O anúncio foi feito por meio de um comunicado oficial após uma reunião de cúpula realizada de forma online nesta quarta-feira (11). Durante o encontro, os chefes de Estado e de Governo debateram as graves consequências econômicas da guerra em curso no Oriente Médio e concordaram em coordenar esforços conjuntos para restaurar a liberdade de navegação na região assim que possível.

“O trabalho está em andamento para explorar a possibilidade de escoltar navios assim que as condições de segurança forem minimamente atendidas.”
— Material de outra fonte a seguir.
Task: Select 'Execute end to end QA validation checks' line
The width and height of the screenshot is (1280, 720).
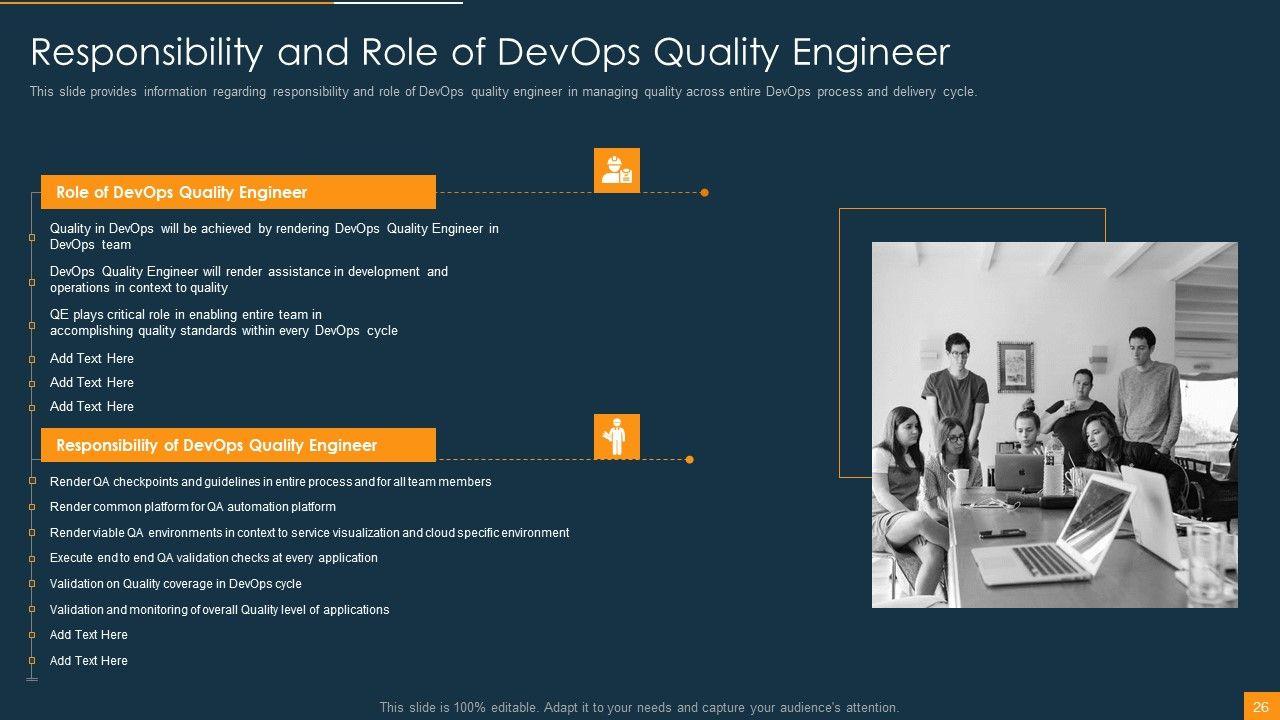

Além da estratégia militar de proteção, o G7 está focado em mitigar a crise energética. No documento, os líderes incentivam o aumento da produção de energia em países que tenham capacidade para substituir o volume que está atualmente bloqueado. A estratégia visa reduzir a dependência das rotas afetadas e estabilizar os preços no mercado internacional, que atingiram patamares críticos nas últimas semanas.

Os membros do grupo reafirmaram sua unidade inabalável e a determinação de manter as sanções econômicas contra a Rússia, apesar das novas pressões no setor de energia.

Nesta quinta-feira (12), diplomatas e estrategistas navais trabalham nos detalhes logísticos dessa possível força-tarefa de escolta. O desafio agora consiste em definir o momento exato em que o ambiente será considerado seguro o suficiente para que as marinhas das nações do G7 iniciem as operações de proteção aos navios de carga e petroleiros, garantindo que o suprimento global de óleo não sofra uma interrupção definitiva.